Task to carry out
The listing below contains a span that opens with the line containing "The height and width of the screenshot is (182, 203)." and closes with the line containing "Click the iCloud Drive cloud icon". Return that span exactly.
*** Opening of Data listing ***
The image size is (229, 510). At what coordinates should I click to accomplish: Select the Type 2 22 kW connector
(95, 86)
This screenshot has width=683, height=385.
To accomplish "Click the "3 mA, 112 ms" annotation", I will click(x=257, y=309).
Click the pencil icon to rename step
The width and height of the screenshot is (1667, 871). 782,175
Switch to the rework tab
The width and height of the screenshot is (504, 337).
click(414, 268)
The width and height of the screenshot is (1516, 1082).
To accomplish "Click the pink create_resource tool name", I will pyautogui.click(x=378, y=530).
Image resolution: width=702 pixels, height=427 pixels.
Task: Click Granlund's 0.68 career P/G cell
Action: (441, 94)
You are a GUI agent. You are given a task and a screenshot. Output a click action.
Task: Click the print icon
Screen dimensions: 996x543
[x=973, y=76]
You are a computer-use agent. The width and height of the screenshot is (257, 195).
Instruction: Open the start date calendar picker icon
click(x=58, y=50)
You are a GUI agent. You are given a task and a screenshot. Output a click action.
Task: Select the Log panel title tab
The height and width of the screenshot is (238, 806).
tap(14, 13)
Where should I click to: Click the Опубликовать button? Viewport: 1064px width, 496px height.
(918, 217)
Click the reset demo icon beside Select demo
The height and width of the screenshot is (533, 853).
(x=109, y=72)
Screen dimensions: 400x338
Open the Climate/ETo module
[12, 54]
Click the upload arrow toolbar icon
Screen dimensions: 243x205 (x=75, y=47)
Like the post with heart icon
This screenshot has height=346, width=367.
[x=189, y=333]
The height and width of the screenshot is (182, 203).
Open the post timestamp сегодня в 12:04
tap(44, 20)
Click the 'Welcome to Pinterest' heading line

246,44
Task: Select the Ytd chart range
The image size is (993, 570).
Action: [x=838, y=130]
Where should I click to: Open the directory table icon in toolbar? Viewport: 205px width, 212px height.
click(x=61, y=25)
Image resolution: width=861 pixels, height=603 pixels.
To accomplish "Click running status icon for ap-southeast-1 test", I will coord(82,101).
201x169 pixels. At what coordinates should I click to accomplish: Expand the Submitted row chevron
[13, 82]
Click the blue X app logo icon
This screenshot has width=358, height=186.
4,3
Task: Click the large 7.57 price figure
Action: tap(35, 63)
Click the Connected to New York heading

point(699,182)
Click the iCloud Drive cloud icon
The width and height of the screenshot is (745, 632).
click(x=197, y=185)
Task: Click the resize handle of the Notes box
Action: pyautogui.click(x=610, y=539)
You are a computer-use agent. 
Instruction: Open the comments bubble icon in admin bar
*** Close of Data listing ***
The completed task
The height and width of the screenshot is (182, 203).
Open the post timestamp сегодня в 12:04
tap(44, 20)
Click the 'Welcome to Pinterest' heading line

246,44
Task: Select the Ytd chart range
The image size is (993, 570).
Action: [x=838, y=130]
Where should I click to: Open the directory table icon in toolbar? Viewport: 205px width, 212px height.
click(x=61, y=25)
Image resolution: width=861 pixels, height=603 pixels.
To accomplish "Click running status icon for ap-southeast-1 test", I will coord(82,101).
201x169 pixels. At what coordinates should I click to accomplish: Expand the Submitted row chevron
[13, 82]
Click the blue X app logo icon
This screenshot has width=358, height=186.
4,3
Task: Click the large 7.57 price figure
Action: tap(35, 63)
Click the Connected to New York heading

point(699,182)
Click the iCloud Drive cloud icon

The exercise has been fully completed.